▶ _Extract_:

Some administration officials predicted that most Iraqis would immediately rise up against Saddam Hussein and welcome American troops into their country. At this point, the response has ranged from warmth to hostility. Arts & Ideas asked historians to consider their own areas of expertise and explain why citizens often don't embrace outsiders who say they come to liberate them from oppressive regimes. Felicia R. Lee compiled their responses.

JAPAN

During World War II, the propaganda was that Americans were out to destroy the country. And clearly, it was hard to reconcile the war itself — bombs being dropped on the cities — with the idea of liberation. When a country is under attack, the first reaction is to view the attacker as your enemy, not your liberator. Just as U.S. forces have done in Iraq, American aircraft that flew over Japan dropped leaflets that said "we will not destroy your country, we are just going to bring the war to a speedy end, we're going to destroy your military." But to a country that was as brainwashed as Japan was, how do you get your message across? People were suffering, but they had no sense of an alternative between an oppressive regime and the constant bombing. For the majority of Japanese, it was difficult to believe that the best solution was to stop their fighting and to reform their country through American forces.

▶ _Dataset content_:
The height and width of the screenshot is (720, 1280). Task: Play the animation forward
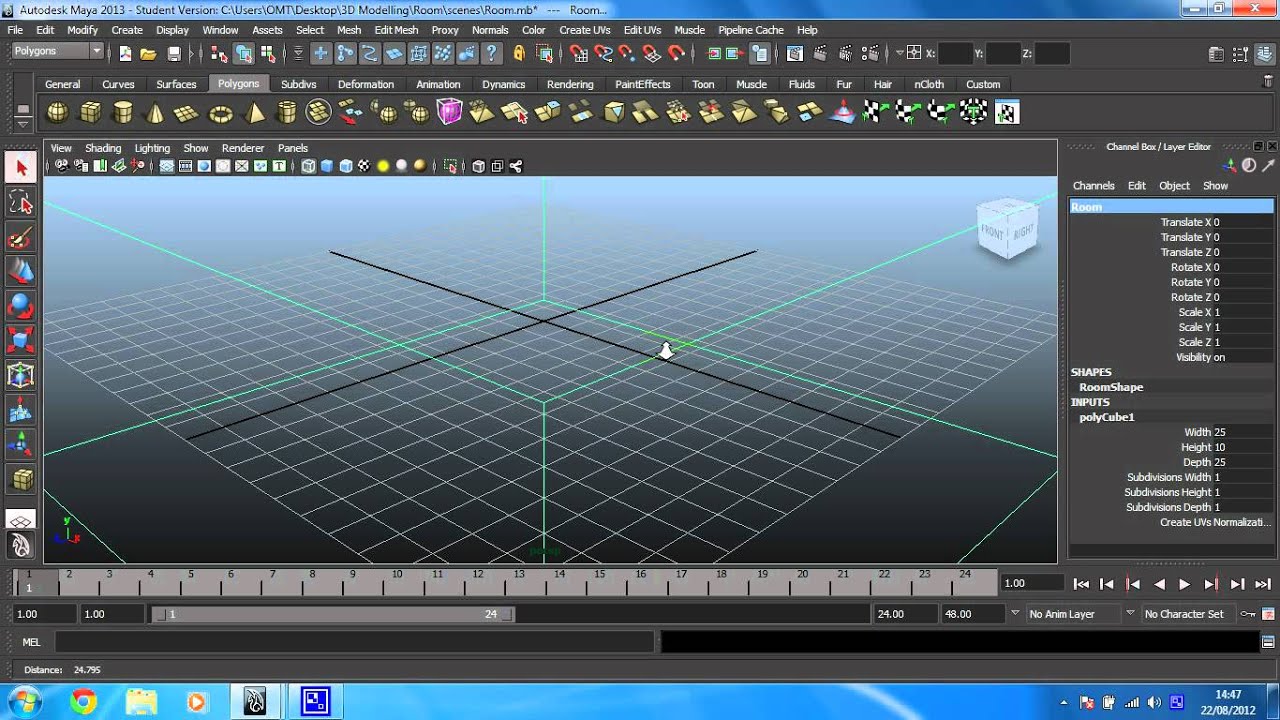pos(1185,583)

▶ _Exercise description_:
Revise the text on liberation starting at "Some administration officials" and ending at "compiled their responses.", with "Iraqis" changed to "Iraqi citizens". The listing comes from a different source than the text.

▶ _Exercise solution_:
Some administration officials predicted that most Iraqi citizens would immediately rise up against Saddam Hussein and welcome American troops into their country. At this point, the response has ranged from warmth to hostility. Arts & Ideas asked historians to consider their own areas of expertise and explain why citizens often don't embrace outsiders who say they come to liberate them from oppressive regimes. Felicia R. Lee compiled their responses.